EXERCISE GOAL>
Output every entry exactly as it appears.

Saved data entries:

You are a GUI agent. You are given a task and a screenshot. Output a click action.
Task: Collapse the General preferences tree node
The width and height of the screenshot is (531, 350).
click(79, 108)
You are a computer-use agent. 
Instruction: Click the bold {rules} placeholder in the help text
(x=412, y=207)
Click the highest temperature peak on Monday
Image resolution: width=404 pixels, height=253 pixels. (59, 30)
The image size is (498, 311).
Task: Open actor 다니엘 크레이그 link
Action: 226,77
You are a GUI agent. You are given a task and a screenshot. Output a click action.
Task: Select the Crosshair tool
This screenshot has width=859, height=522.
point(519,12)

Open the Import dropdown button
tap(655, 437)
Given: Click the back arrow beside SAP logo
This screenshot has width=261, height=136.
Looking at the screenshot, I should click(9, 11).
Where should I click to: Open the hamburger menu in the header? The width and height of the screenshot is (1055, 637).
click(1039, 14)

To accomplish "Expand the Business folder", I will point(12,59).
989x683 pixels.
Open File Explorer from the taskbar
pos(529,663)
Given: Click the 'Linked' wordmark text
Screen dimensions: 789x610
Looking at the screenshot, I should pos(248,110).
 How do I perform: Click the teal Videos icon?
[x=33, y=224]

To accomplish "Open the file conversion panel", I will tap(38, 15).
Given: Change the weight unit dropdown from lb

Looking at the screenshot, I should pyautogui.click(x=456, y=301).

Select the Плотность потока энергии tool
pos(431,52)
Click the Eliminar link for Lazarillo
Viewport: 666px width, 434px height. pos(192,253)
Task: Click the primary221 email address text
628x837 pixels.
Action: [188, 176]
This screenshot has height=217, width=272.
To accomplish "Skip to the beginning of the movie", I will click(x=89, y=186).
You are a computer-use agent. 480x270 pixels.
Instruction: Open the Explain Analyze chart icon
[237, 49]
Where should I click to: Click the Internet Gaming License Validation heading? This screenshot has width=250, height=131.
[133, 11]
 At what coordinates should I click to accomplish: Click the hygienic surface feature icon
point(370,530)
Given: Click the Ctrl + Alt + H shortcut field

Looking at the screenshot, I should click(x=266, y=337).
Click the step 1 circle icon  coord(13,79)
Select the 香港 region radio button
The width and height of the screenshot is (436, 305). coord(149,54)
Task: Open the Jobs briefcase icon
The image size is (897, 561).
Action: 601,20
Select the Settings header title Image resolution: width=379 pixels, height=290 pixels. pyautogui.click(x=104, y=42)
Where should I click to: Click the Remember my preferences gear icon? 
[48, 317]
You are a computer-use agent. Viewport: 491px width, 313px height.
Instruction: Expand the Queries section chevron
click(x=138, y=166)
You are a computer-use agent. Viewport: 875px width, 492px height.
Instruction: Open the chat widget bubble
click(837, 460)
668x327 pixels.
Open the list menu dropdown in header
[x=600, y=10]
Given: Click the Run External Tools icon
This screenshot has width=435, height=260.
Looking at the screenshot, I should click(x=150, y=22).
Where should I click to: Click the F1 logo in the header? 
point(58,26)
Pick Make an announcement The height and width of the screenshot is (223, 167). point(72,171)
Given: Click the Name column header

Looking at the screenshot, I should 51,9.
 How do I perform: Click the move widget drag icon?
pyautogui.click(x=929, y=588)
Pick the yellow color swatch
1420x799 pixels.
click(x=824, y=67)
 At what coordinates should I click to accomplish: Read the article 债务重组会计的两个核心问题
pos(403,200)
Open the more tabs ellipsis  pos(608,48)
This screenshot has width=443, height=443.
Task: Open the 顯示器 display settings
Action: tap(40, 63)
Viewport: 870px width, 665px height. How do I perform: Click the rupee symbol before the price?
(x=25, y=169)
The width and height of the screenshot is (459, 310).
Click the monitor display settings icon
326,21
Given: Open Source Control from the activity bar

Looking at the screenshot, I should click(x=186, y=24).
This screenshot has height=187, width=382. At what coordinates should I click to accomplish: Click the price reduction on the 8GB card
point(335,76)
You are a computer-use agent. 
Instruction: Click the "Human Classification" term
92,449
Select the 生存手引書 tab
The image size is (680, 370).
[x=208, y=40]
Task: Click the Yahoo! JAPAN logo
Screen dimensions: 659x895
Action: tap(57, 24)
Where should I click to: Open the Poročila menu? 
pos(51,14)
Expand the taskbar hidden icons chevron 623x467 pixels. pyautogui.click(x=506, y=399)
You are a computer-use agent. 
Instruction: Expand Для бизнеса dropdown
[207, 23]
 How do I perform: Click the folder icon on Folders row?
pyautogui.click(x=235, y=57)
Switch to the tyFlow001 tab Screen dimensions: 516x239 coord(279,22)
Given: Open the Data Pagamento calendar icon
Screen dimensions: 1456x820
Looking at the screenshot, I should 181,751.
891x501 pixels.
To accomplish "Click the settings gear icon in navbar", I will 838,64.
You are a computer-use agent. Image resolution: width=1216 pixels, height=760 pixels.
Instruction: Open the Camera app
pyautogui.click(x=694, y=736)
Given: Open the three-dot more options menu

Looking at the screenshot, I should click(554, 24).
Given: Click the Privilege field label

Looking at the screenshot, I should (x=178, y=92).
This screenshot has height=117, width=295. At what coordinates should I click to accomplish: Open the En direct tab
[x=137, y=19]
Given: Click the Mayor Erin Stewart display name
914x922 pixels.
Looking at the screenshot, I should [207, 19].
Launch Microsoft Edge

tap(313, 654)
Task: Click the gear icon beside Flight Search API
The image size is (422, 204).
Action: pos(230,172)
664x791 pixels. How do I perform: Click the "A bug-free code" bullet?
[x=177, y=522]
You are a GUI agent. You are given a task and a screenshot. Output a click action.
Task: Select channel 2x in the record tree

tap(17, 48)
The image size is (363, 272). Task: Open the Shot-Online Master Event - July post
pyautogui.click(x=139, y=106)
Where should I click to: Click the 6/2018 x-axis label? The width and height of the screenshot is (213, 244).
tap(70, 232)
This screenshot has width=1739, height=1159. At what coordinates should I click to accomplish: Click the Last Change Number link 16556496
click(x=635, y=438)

REPLY>
You are a GUI agent. You are given a task and a screenshot. Output a click action.
Task: Collapse the General preferences tree node
The width and height of the screenshot is (531, 350).
click(79, 108)
You are a computer-use agent. 
Instruction: Click the bold {rules} placeholder in the help text
(x=412, y=207)
Click the highest temperature peak on Monday
Image resolution: width=404 pixels, height=253 pixels. (59, 30)
The image size is (498, 311).
Task: Open actor 다니엘 크레이그 link
Action: 226,77
You are a GUI agent. You are given a task and a screenshot. Output a click action.
Task: Select the Crosshair tool
This screenshot has width=859, height=522.
point(519,12)

Open the Import dropdown button
tap(655, 437)
Given: Click the back arrow beside SAP logo
This screenshot has width=261, height=136.
Looking at the screenshot, I should click(9, 11).
Where should I click to: Open the hamburger menu in the header? The width and height of the screenshot is (1055, 637).
click(1039, 14)

To accomplish "Expand the Business folder", I will point(12,59).
989x683 pixels.
Open File Explorer from the taskbar
pos(529,663)
Given: Click the 'Linked' wordmark text
Screen dimensions: 789x610
Looking at the screenshot, I should pos(248,110).
 How do I perform: Click the teal Videos icon?
[x=33, y=224]

To accomplish "Open the file conversion panel", I will tap(38, 15).
Given: Change the weight unit dropdown from lb

Looking at the screenshot, I should pyautogui.click(x=456, y=301).

Select the Плотность потока энергии tool
pos(431,52)
Click the Eliminar link for Lazarillo
Viewport: 666px width, 434px height. pos(192,253)
Task: Click the primary221 email address text
628x837 pixels.
Action: [188, 176]
This screenshot has height=217, width=272.
To accomplish "Skip to the beginning of the movie", I will click(x=89, y=186).
You are a computer-use agent. 480x270 pixels.
Instruction: Open the Explain Analyze chart icon
[237, 49]
Where should I click to: Click the Internet Gaming License Validation heading? This screenshot has width=250, height=131.
[133, 11]
 At what coordinates should I click to accomplish: Click the hygienic surface feature icon
point(370,530)
Given: Click the Ctrl + Alt + H shortcut field

Looking at the screenshot, I should click(x=266, y=337).
Click the step 1 circle icon  coord(13,79)
Select the 香港 region radio button
The width and height of the screenshot is (436, 305). coord(149,54)
Task: Open the Jobs briefcase icon
The image size is (897, 561).
Action: 601,20
Select the Settings header title Image resolution: width=379 pixels, height=290 pixels. pyautogui.click(x=104, y=42)
Where should I click to: Click the Remember my preferences gear icon? 
[48, 317]
You are a computer-use agent. Viewport: 491px width, 313px height.
Instruction: Expand the Queries section chevron
click(x=138, y=166)
You are a computer-use agent. Viewport: 875px width, 492px height.
Instruction: Open the chat widget bubble
click(837, 460)
668x327 pixels.
Open the list menu dropdown in header
[x=600, y=10]
Given: Click the Run External Tools icon
This screenshot has width=435, height=260.
Looking at the screenshot, I should click(x=150, y=22).
Where should I click to: Click the F1 logo in the header? 
point(58,26)
Pick Make an announcement The height and width of the screenshot is (223, 167). point(72,171)
Given: Click the Name column header

Looking at the screenshot, I should 51,9.
 How do I perform: Click the move widget drag icon?
pyautogui.click(x=929, y=588)
Pick the yellow color swatch
1420x799 pixels.
click(x=824, y=67)
 At what coordinates should I click to accomplish: Read the article 债务重组会计的两个核心问题
pos(403,200)
Open the more tabs ellipsis  pos(608,48)
This screenshot has width=443, height=443.
Task: Open the 顯示器 display settings
Action: tap(40, 63)
Viewport: 870px width, 665px height. How do I perform: Click the rupee symbol before the price?
(x=25, y=169)
The width and height of the screenshot is (459, 310).
Click the monitor display settings icon
326,21
Given: Open Source Control from the activity bar

Looking at the screenshot, I should click(x=186, y=24).
This screenshot has height=187, width=382. At what coordinates should I click to accomplish: Click the price reduction on the 8GB card
point(335,76)
You are a computer-use agent. 
Instruction: Click the "Human Classification" term
92,449
Select the 生存手引書 tab
The image size is (680, 370).
[x=208, y=40]
Task: Click the Yahoo! JAPAN logo
Screen dimensions: 659x895
Action: tap(57, 24)
Where should I click to: Open the Poročila menu? 
pos(51,14)
Expand the taskbar hidden icons chevron 623x467 pixels. pyautogui.click(x=506, y=399)
You are a computer-use agent. 
Instruction: Expand Для бизнеса dropdown
[207, 23]
 How do I perform: Click the folder icon on Folders row?
pyautogui.click(x=235, y=57)
Switch to the tyFlow001 tab Screen dimensions: 516x239 coord(279,22)
Given: Open the Data Pagamento calendar icon
Screen dimensions: 1456x820
Looking at the screenshot, I should 181,751.
891x501 pixels.
To accomplish "Click the settings gear icon in navbar", I will 838,64.
You are a computer-use agent. Image resolution: width=1216 pixels, height=760 pixels.
Instruction: Open the Camera app
pyautogui.click(x=694, y=736)
Given: Open the three-dot more options menu

Looking at the screenshot, I should click(554, 24).
Given: Click the Privilege field label

Looking at the screenshot, I should (x=178, y=92).
This screenshot has height=117, width=295. At what coordinates should I click to accomplish: Open the En direct tab
[x=137, y=19]
Given: Click the Mayor Erin Stewart display name
914x922 pixels.
Looking at the screenshot, I should [207, 19].
Launch Microsoft Edge

tap(313, 654)
Task: Click the gear icon beside Flight Search API
The image size is (422, 204).
Action: pos(230,172)
664x791 pixels. How do I perform: Click the "A bug-free code" bullet?
[x=177, y=522]
You are a GUI agent. You are given a task and a screenshot. Output a click action.
Task: Select channel 2x in the record tree

tap(17, 48)
The image size is (363, 272). Task: Open the Shot-Online Master Event - July post
pyautogui.click(x=139, y=106)
Where should I click to: Click the 6/2018 x-axis label? The width and height of the screenshot is (213, 244).
tap(70, 232)
This screenshot has width=1739, height=1159. At what coordinates should I click to accomplish: Click the Last Change Number link 16556496
click(x=635, y=438)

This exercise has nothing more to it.